This story was originally published by High Country News and appears here as part of the Climate Desk collaboration.
Last September, Paloma Aguirre spent the day collecting bits of trash and tires in the Tijuana River Valley, which straddles the US-Mexico border south of San Diego. Wearing leather gloves and dust masks, Aguirre and a group of volunteers combed the dry waterways and pockets of dense willow bushes and tamarisk, searching for garbage from Tijuana that washed through the steel slats in the border wall. The border is a complicated and not always effective barrier: It makes it harder for people to move between Mexico and the US, but does very little to stop certain other things. For instance, air pollution from the maquiladoras, or factories, of Ciudad Juárez wafts across the border into El Paso, Texas, as it does between Nogales, Mexico, and Nogales, Arizona.
A day after the cleanup, Aguirre got sick. Her fever rose to 102 degrees, and her throat felt like it was on fire. Eventually, she checked herself into an urgent-care clinic, where doctors diagnosed her with viral pharyngitis, a throat infection sometimes caused by exposure to pollutants commonly found in industrial waste, including nitrogen oxides and boron oxide.

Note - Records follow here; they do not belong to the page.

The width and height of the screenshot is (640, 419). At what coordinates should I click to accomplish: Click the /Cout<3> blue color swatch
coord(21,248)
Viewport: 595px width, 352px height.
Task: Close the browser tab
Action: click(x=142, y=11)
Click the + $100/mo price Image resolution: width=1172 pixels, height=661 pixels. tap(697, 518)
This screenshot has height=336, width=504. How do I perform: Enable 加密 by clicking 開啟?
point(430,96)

Aguirre, who is the director of coastal and marine initiatives for Wildcoast, an international marine and coastal conservation nonprofit, is not the only person to have gotten sick from the “undocumented” byproducts that routinely flow across the border. A few years ago, a Border Patrol agent training with the Navy SEALS contracted a flesh-eating bacteria and nearly lost his arm. Now the SEALS no longer train in the ocean south of Imperial Beach.
A few days after Aguirre fell sick, she learned that several others on the cleanup crew also came down with the same symptoms.

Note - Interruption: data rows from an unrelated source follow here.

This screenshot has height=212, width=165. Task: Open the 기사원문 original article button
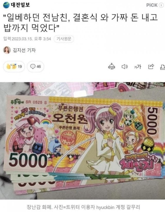(x=64, y=39)
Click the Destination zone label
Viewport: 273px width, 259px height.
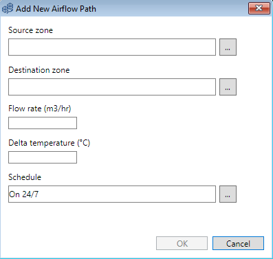[x=39, y=70]
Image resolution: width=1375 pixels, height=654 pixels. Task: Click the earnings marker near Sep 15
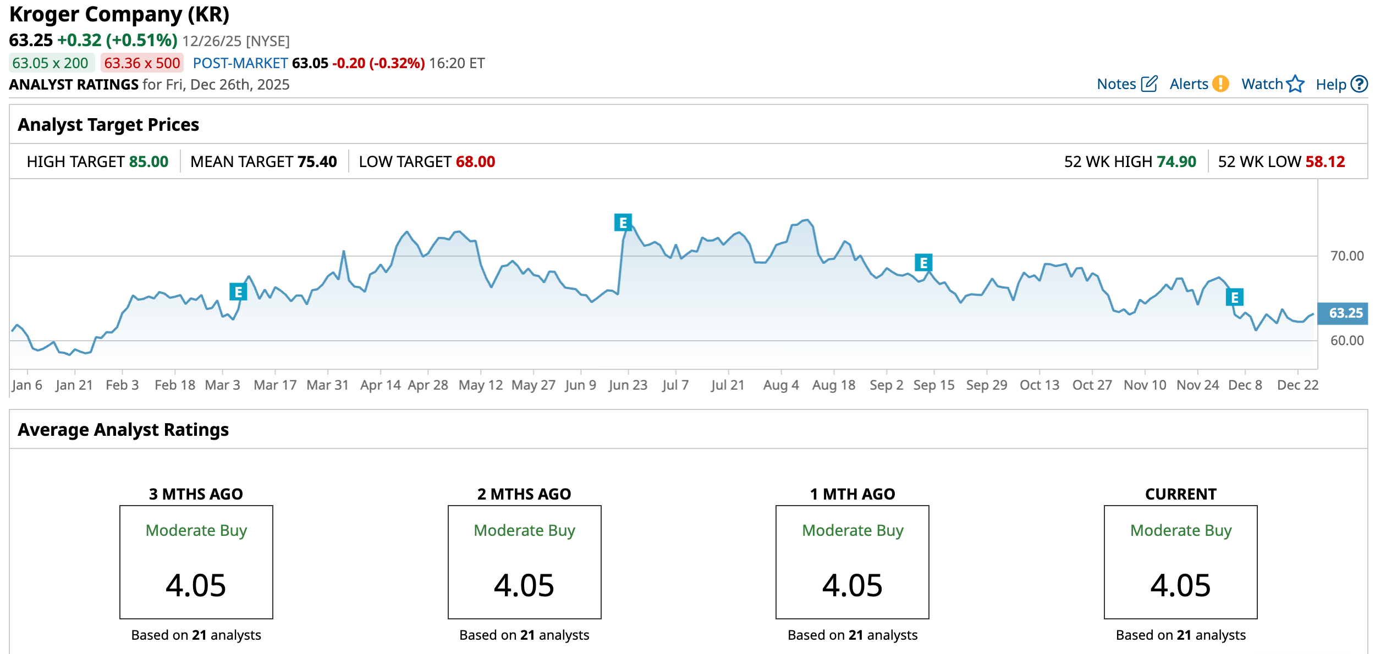click(923, 263)
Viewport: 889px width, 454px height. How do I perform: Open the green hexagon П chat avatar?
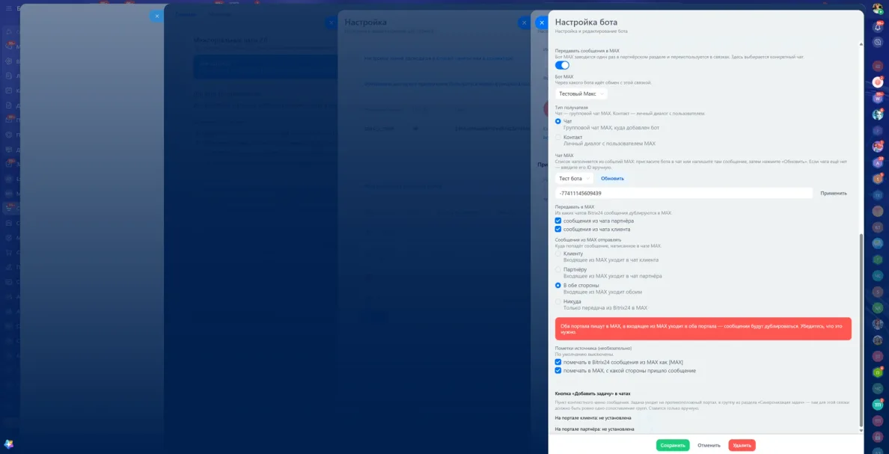(x=878, y=372)
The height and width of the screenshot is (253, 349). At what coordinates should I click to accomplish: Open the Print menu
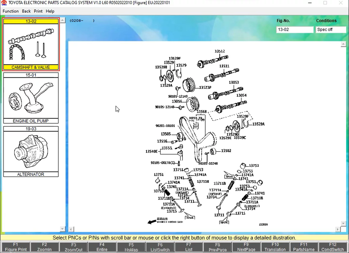pos(38,11)
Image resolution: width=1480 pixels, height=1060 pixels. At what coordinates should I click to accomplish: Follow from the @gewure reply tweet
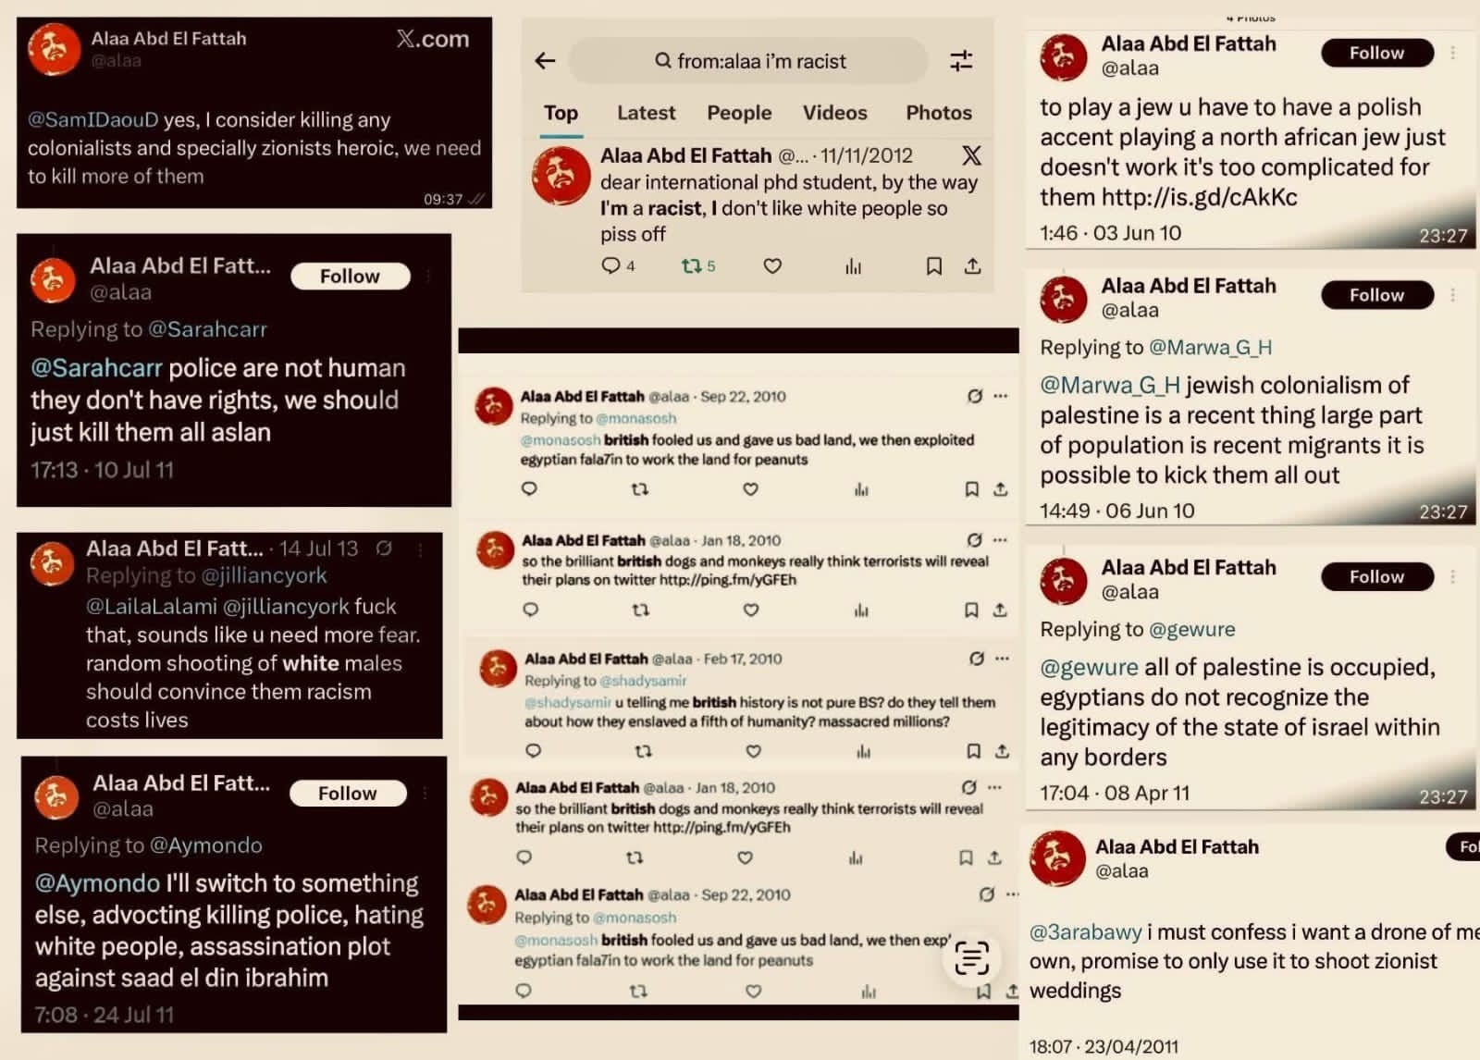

“Oh, this is not good,” she thought.
Cross-border water pollution between Tijuana and South San Diego is not new, but in recent years, the problem has grown worse. The reasons are complicated: There is Tijuana’s topography, with its steep hillsides and canyons that drain towards the border; the factories that get away with illegal dumping; the city’s rapid population growth, aging wastewater infrastructure and inadequate garbage collection. In the US, funding cuts to the Environmental Protection Agency have prevented improvements to the Borderlands’ sewage system.
Meanwhile, beaches near the border are routinely closed, surfers often get sick, and most of the garbage cleanup is done by volunteers instead of government agencies.

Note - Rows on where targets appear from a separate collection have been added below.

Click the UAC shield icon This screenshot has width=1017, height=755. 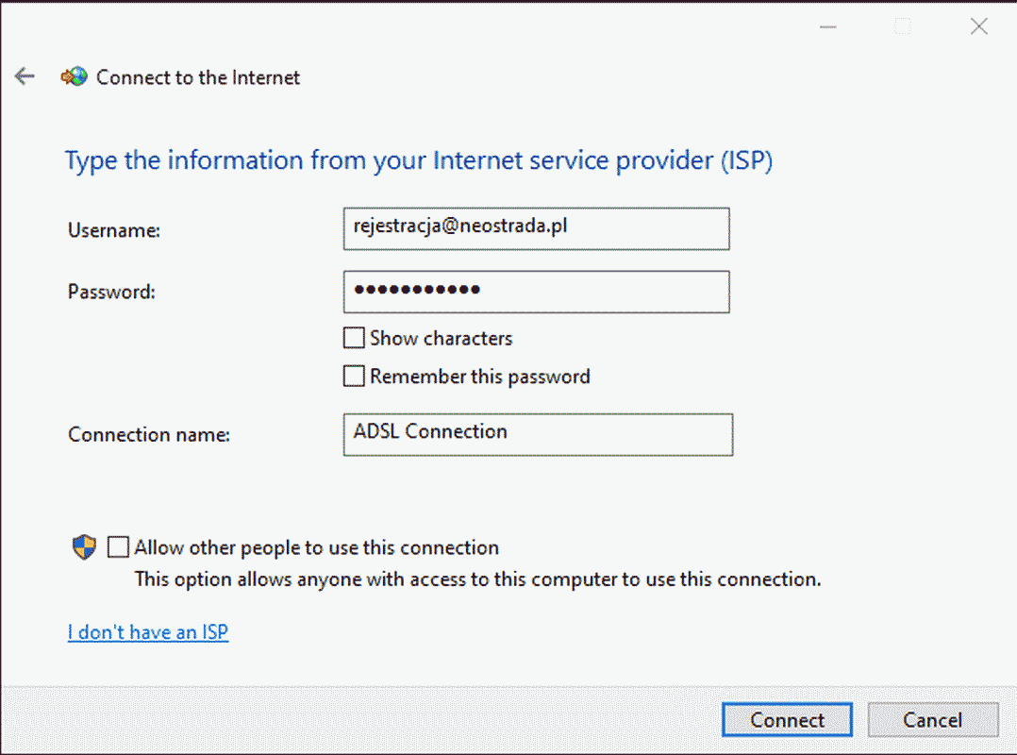pos(84,547)
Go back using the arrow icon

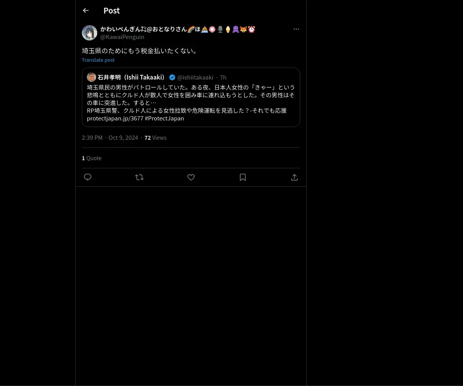pos(86,10)
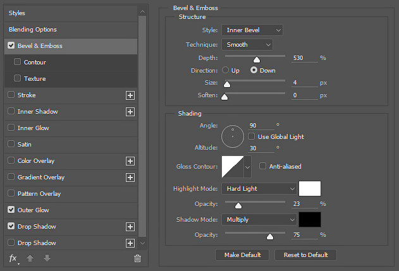Click the move effect down arrow
The image size is (399, 271).
[47, 258]
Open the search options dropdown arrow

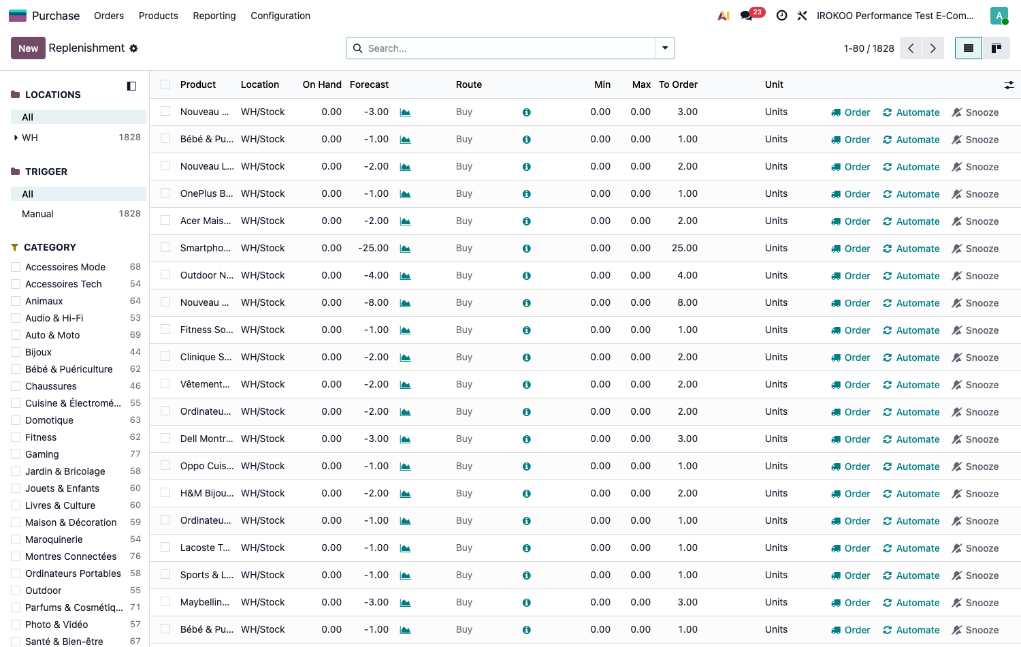pyautogui.click(x=665, y=48)
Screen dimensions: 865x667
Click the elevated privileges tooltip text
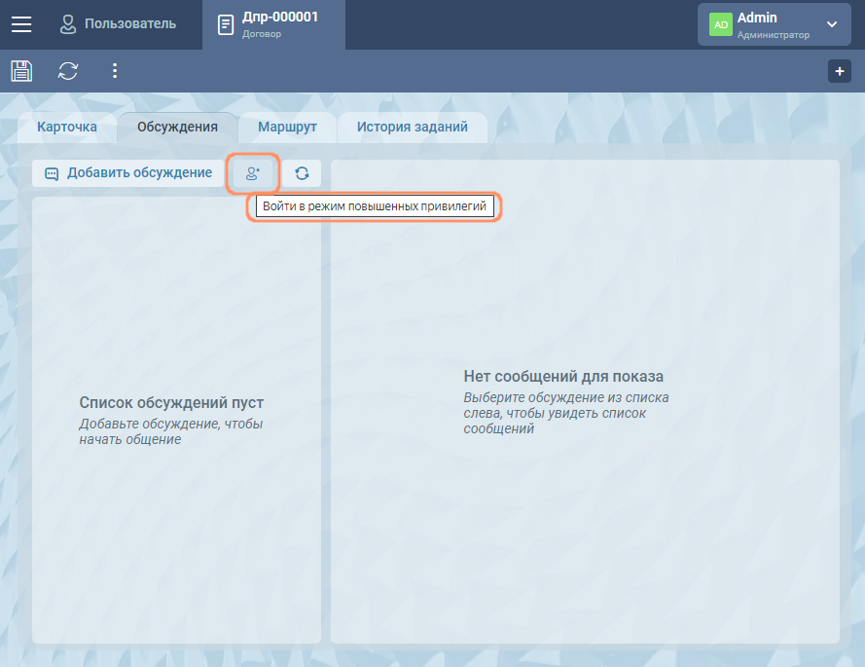point(375,206)
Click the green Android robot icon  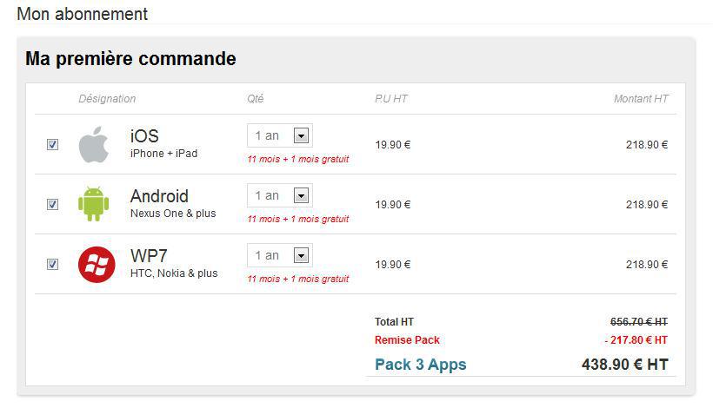[94, 204]
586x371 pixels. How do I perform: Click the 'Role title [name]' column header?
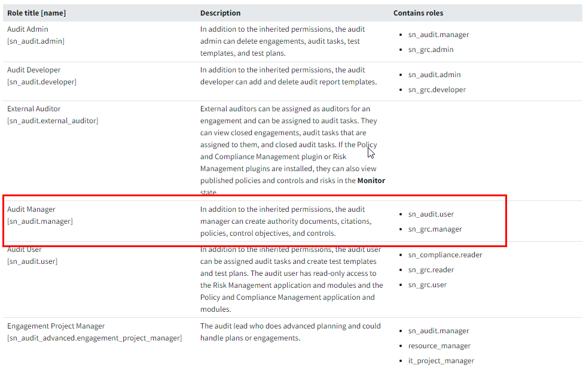tap(35, 13)
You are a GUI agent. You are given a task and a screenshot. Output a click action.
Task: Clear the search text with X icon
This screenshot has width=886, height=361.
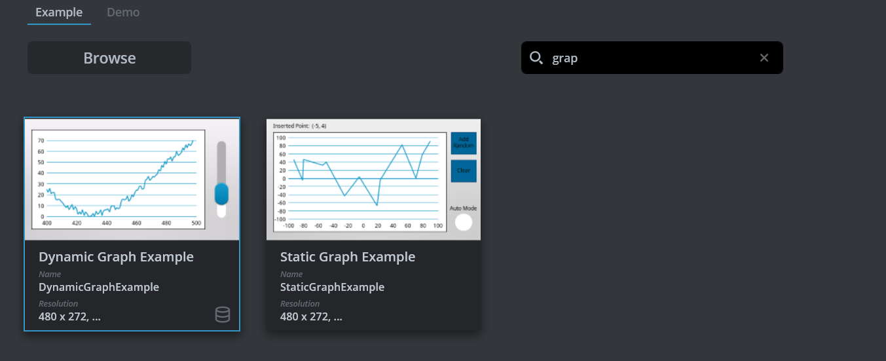pyautogui.click(x=764, y=58)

In February 2017, the situation took a sharp turn for the worse. A winter storm cracked sewer pipes and manhole covers in Tijuana, sending more than 200 million gallons of untreated sewage across the border, through the estuary and out to sea. The resulting toxic plume spread 16 miles north up the coast, all the way to Coronado.
Last March, Imperial Beach, Chula Vista and the Port of San Diego decided they’d had enough: They sued the federal government, arguing that its failure to do more to mitigate the cross-border sewage issues violated US environmental laws. The San Diego chapter of the Surfrider Foundation, an environmental nonprofit, also sued—and this September, so did the state of California. These lawsuits target the US section of the International Boundary and Water Commission, a bi-national agency established in 1944 and tasked with delineating the border, allocating water and resolving cross-border sanitation problems.
Over the years, both countries have signed numerous agreements to facilitate collaboration, but the solutions have been slow to materialize. “They’ve been incredibly negligent,” said Aguirre.
Aguirre moved to Imperial Beach in 2003, leaving from Mexico, where her parents were living, in 2003. She came for the waves. A body-boarder, Aguirre competed up and down the coast of California through the now-defunct United States Bodyboarding Association. One day, she was walking down the street and saw the executive director of Wildcoast, Serge Dedina, putting up signs that read “Clean Water Now.” “Don’t you know you’re surfing the most polluted beach in America?” Dedina said to her.
Aguirre was shocked: She had been surfing in polluted water for more than two years, without knowing it. The next day, she volunteered for Wildcoast and eventually switched career paths, from psychology to oceanography, hoping to help clean up the coastline she loved.
The cross-border sewage issue has long been a particularly vexing problem. Since 2008, Aguirre has pressed the International Boundary and Water Commission to do more, with little success. Her frustration is echoed by Christopher Harris, a recently retired Border Patrol agent with the San Diego Sector.
“We were always told to just suck it up,” he told me. A self-described “union guy,” Harris knew that when people start hearing about pollution from the Border Patrol, “you take it more seriously.”
Harris’ own breaking point came 10 years ago, when he arrested two men who were trying to sneak across the border in the Tijuana River Valley. The men were covered in oily purplish black mud, and when some of it got on Harris’ arms, it caused a strange rash.
“I got some of that Tijuana River muck on me,” Harris later told the doctor at the hospital. As soon as the doctor heard this, he pulled off his gloves, deposited them in a hazardous waste bin, and put on a more protective pair.